A great salad needs four elements: a tasty dressing, a fatty ingredient, texture, and some protein. This one has the best versions of all four!
Ingredient
- 4 boneless chicken thighs
- 1 head romaine lettuce, chopped
- ½ cup cherry tomato(100 g), halved
- ½ red onion, thinly sliced
- 2 avocados, chopped
CHICKEN MARINADE
- 1 tablespoon olive oil
- 1 teaspoon salt
- 2 cloves garlic, minced
- 1 jalapeño pepper, minced
- ½ teaspoon chili powder
- 1 tablespoon honey
- 4 tablespoons lime juice
DRESSING
- 4 tablespoons olive oil
- 2 tablespoons honey
- 1 teaspoon salt
- ½ teaspoon pepper
- 4 tablespoons lime juice
Direction
- In a medium bowl, combine all the ingredients for the chicken marinade.
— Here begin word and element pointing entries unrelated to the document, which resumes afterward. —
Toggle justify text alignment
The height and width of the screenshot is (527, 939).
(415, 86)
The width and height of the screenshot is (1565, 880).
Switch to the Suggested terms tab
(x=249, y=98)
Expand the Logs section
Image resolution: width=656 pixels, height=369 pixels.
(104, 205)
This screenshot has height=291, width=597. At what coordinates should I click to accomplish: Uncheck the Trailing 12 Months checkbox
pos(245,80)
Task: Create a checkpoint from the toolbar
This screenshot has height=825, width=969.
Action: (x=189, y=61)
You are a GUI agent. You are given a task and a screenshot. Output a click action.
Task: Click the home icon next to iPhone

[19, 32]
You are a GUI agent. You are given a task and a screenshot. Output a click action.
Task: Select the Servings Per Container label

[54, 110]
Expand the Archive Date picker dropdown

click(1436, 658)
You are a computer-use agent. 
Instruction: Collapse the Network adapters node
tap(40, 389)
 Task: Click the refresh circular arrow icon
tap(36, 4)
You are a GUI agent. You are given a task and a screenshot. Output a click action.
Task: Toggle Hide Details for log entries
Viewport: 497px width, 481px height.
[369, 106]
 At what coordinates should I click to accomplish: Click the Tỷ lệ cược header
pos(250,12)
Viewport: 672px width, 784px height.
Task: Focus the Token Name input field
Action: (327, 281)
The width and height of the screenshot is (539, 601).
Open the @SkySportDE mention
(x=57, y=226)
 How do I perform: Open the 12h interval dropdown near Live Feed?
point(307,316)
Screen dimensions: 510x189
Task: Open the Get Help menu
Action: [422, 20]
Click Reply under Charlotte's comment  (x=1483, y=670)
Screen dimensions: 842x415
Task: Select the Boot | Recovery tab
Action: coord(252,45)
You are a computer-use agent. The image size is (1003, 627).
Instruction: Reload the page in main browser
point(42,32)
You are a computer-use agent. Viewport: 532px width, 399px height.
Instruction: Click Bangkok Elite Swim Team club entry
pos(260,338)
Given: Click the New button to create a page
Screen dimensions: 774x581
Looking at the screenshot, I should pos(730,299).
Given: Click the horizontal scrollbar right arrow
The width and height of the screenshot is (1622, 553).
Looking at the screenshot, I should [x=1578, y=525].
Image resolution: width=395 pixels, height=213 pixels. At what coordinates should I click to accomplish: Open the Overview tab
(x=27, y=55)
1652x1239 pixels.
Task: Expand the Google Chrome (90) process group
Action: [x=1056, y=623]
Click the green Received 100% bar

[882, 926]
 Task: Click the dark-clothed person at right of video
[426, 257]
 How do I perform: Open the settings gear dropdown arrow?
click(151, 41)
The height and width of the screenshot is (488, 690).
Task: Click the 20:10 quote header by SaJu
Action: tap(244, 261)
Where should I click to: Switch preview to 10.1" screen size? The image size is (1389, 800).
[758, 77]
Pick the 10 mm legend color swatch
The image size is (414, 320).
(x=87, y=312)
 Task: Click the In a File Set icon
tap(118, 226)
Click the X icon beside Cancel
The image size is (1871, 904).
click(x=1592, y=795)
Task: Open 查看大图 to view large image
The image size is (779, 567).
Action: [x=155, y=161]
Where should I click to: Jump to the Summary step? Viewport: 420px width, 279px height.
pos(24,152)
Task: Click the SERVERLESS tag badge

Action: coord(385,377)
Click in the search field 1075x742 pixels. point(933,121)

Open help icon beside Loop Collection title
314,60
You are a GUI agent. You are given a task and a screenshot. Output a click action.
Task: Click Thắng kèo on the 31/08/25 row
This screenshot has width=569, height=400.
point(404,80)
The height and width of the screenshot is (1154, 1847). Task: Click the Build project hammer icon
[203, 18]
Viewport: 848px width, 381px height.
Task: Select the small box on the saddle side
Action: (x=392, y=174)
- Toss in the chicken thighs and marinate for at least one hour.
- In a cast-iron skillet, cook chicken on high heat until there is a nice sear on the surface of the chicken, and the inside is no longer pink. Roughly four minutes each side. Set chicken aside.
- Place chopped lettuce, tomatoes, red onion, and avocados in a large salad bowl.
- Slice cooked chicken thighs and add to the salad bowl.
- In a small bowl, combine all the ingredients for the dressing. Mix well.
- Toss the salad with the dressing and serve immediately.